The main problem as the scientists see it, is red tape and a shortage of funding. An excessive administrative burden is holding back researchers’ creativity, while the top down way in which research is directed and a lack of clarity about the relationships between the major research universities and national research agencies like CNRS and Inserm, leaves researchers feeling their jobs are an “obstacle race”, the report says.

To address this, a new structure should be put in place, centred around six strategic goals, in order to ‘renovate’ the research and innovation environment, clarify the position of researchers who currently find they are reporting to more than one manager, and give them more time to carry out research, in effect to modernise the system in its entirety, says the report.

Top to bottom reform

Modernisation must involve changes to how the research system operates from the lowest levels up to the government and the Elysée Palace.

At the top, the reports argues for the Conseil stratégique de la recherche (CSR), a scientific advisory body to the prime minister, to be scrapped, saying it has been “dormant” since its creation in 2013, and in any case lacks strategic impact.

In its place, the report proposes establishing a Haut-conseiller à la science (HCS), a full-time scientific advisory body to either the president or the prime minister, modelled on counterparts such as the chief science adviser in Canada, the government chief scientific adviser in the UK and the prime minister’s chief science adviser in New Zealand.

The HCS should be under the authority of the ministry of education and research, the report says.
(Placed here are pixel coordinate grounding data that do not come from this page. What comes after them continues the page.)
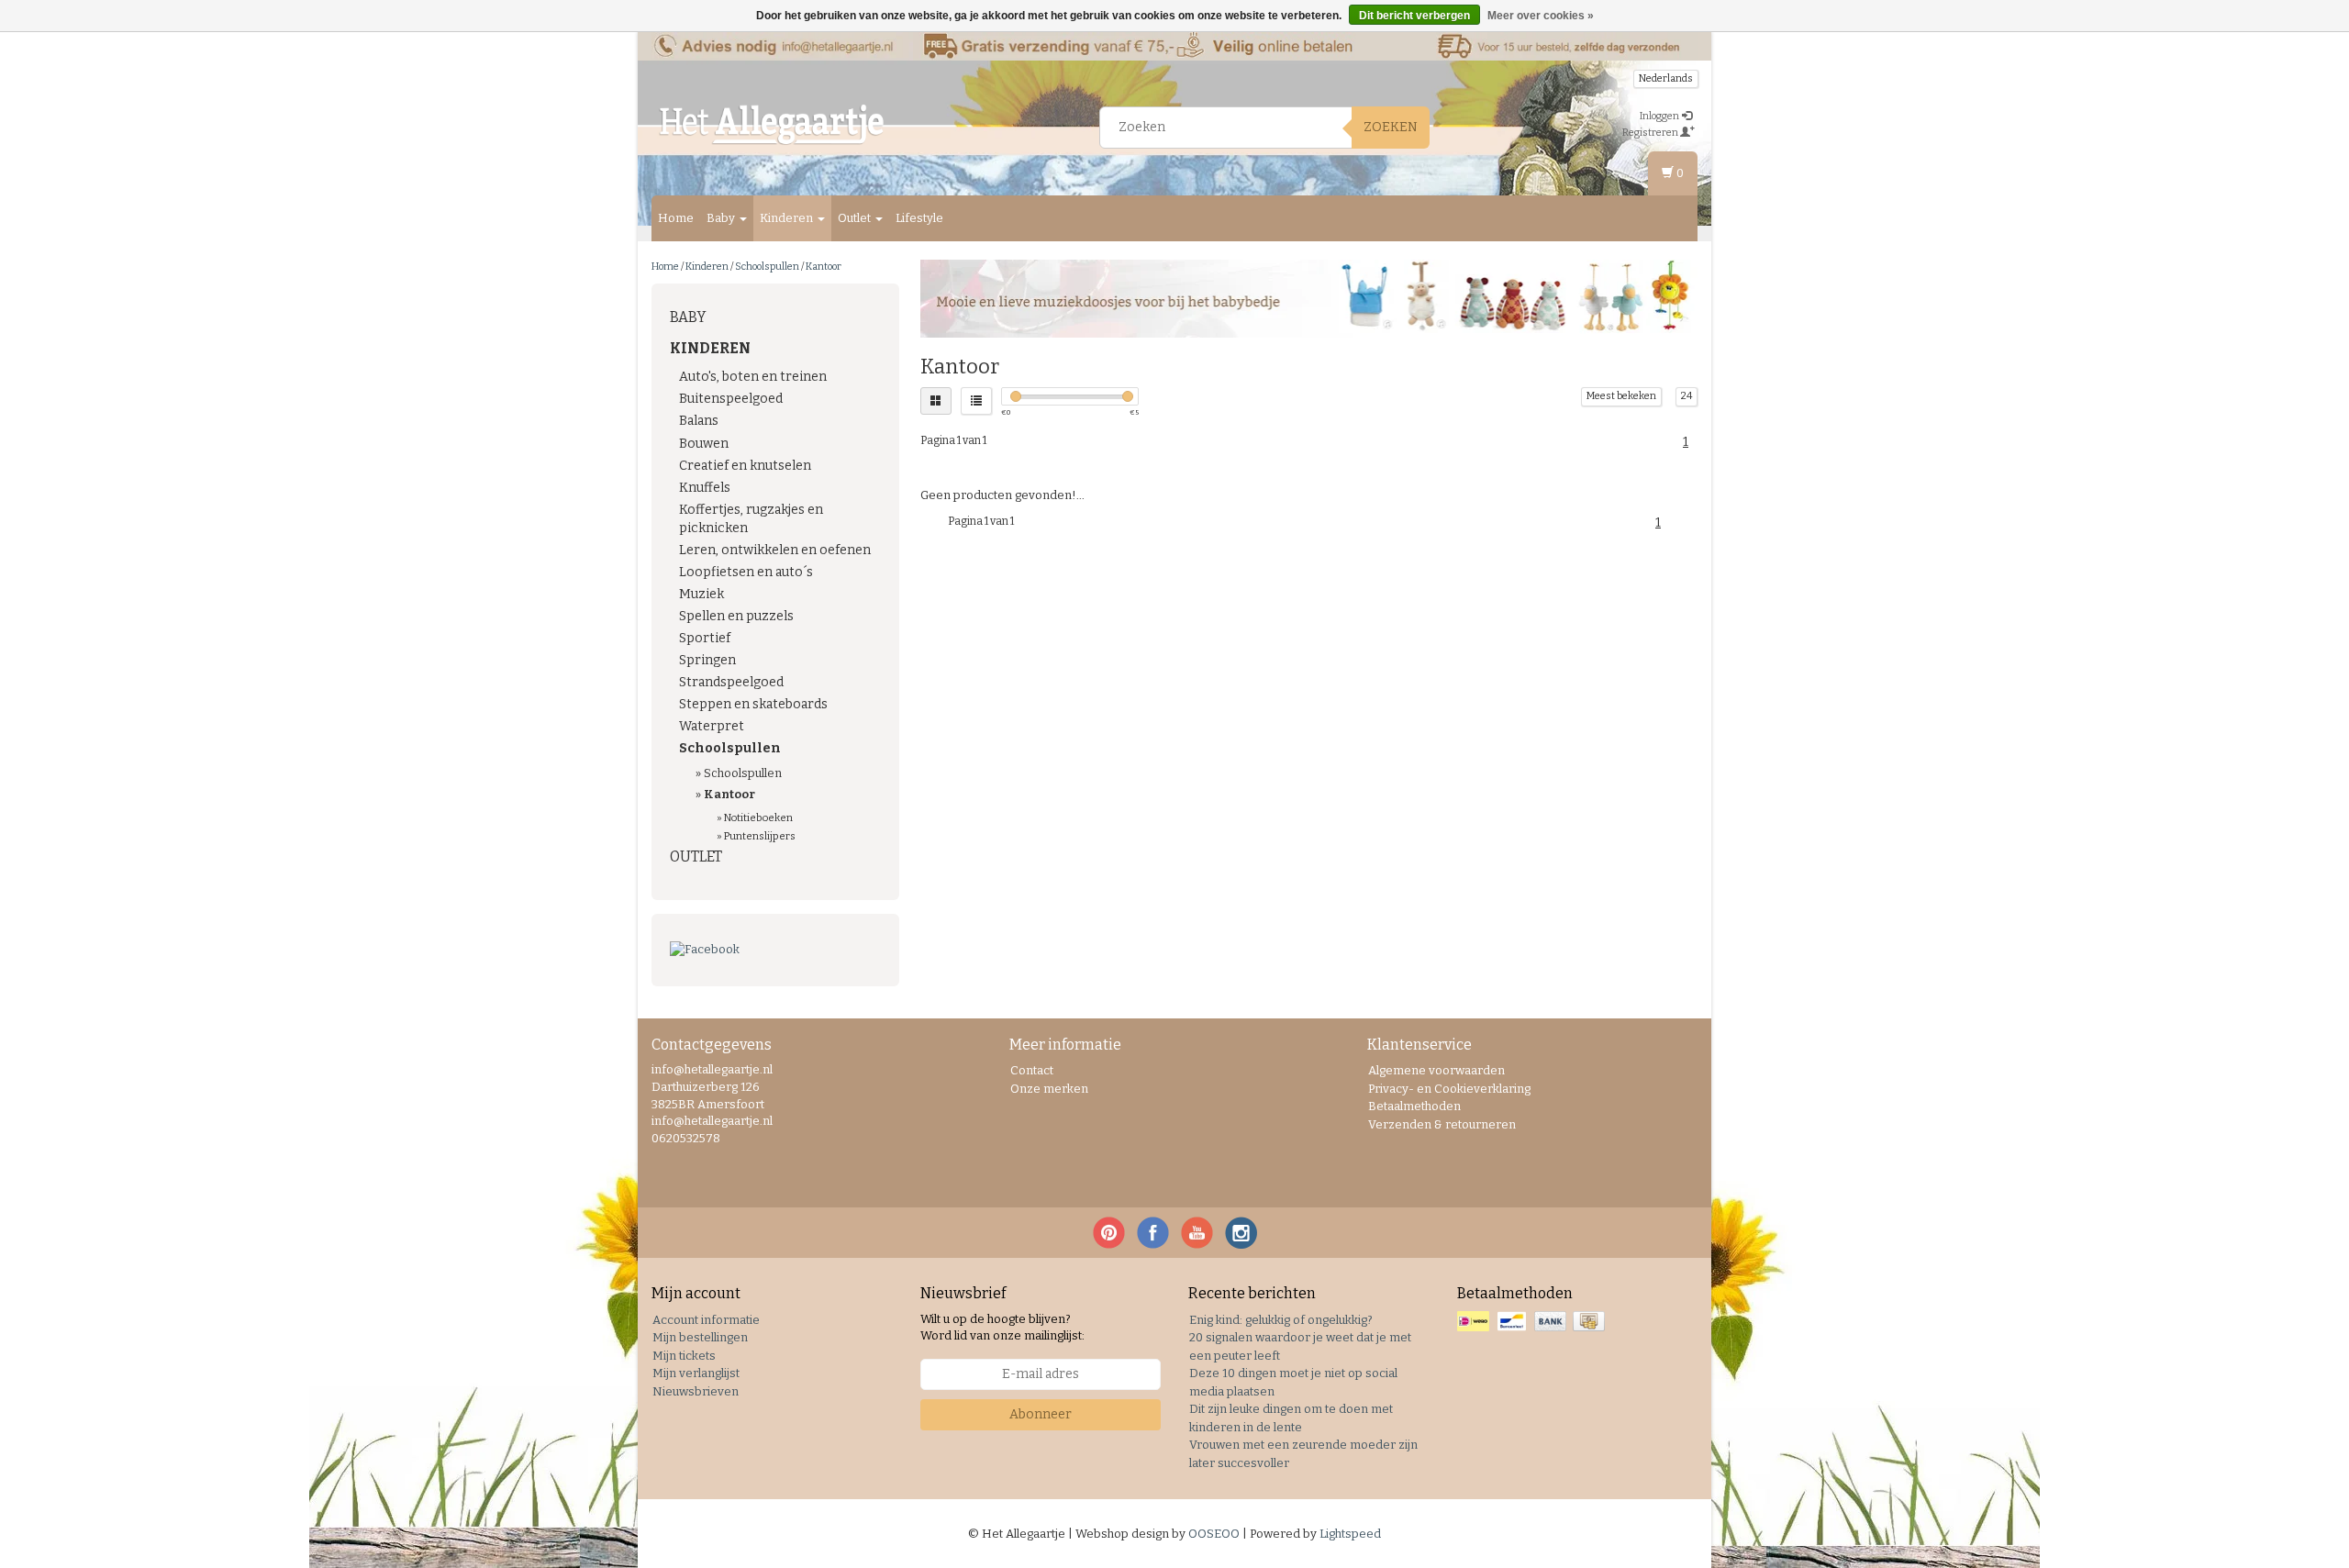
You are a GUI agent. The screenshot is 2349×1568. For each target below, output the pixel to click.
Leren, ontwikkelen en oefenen (775, 550)
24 (1686, 396)
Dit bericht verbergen (1414, 15)
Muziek (701, 594)
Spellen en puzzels (736, 616)
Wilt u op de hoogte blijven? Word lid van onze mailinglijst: (1002, 1327)
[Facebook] (775, 950)
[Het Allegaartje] (771, 125)
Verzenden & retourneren (1442, 1124)
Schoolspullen (767, 266)
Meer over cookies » (1540, 15)
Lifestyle (919, 218)
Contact (1031, 1070)
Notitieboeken (758, 817)
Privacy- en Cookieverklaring (1449, 1088)
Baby (722, 218)
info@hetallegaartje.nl (712, 1121)
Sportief (704, 638)
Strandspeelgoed (731, 682)
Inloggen (1660, 116)
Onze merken (1049, 1088)
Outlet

There is also a recommendation to give the research agencies a greater role in steering research programmes at a national level, by coordinating a Plan national de recherche (PNR), to consolidate or build French leadership in scientific fields where it has existing strengths.

This would be ‘trickled down’ to local institutes and universities, drawing on the Pôle universitaire d’innovation (PUI), a programme of innovation projects run by the Ministry of Education and Science.

The regions should look out for partnerships with PUI projects in an effort to boost complementarity, says the report.

The PNR will hang on the government’s ability to tackle the elephant in the room, which is the notorious administrative overheads in the complicated French research system.

To deal with this, the report says different arms of the research system should share the same management infrastructure and there should be ‘a no-wrong door principle’ to bypass the existing complications of validation and signatures being required from each laboratory.

There are fresh ideas for retaining research students and professors, mainly by levelling the teaching playing field, by spreading responsibility for teaching between early and more high-profile researchers and recruiting across France’s laboratories and universities.

Money


The report pushes for an increase in the overall budget to stop years of squeeze. France spends 2.2% of its GDP on R&D, below Germany and the US. Only €1 billion of the €50 billion budget of its innovation programme, France 2030, was spent on high risk research.

Investment on frontier research should be bumped up from €1 to €2 billion, the report says.

Similarly, there should be more money for early researchers and doctoral students to attract them to research careers in France and stop them from going abroad.

The ministry expects to start implementing the reforms in September 2023, according to a letter from Retailleau to Gillet.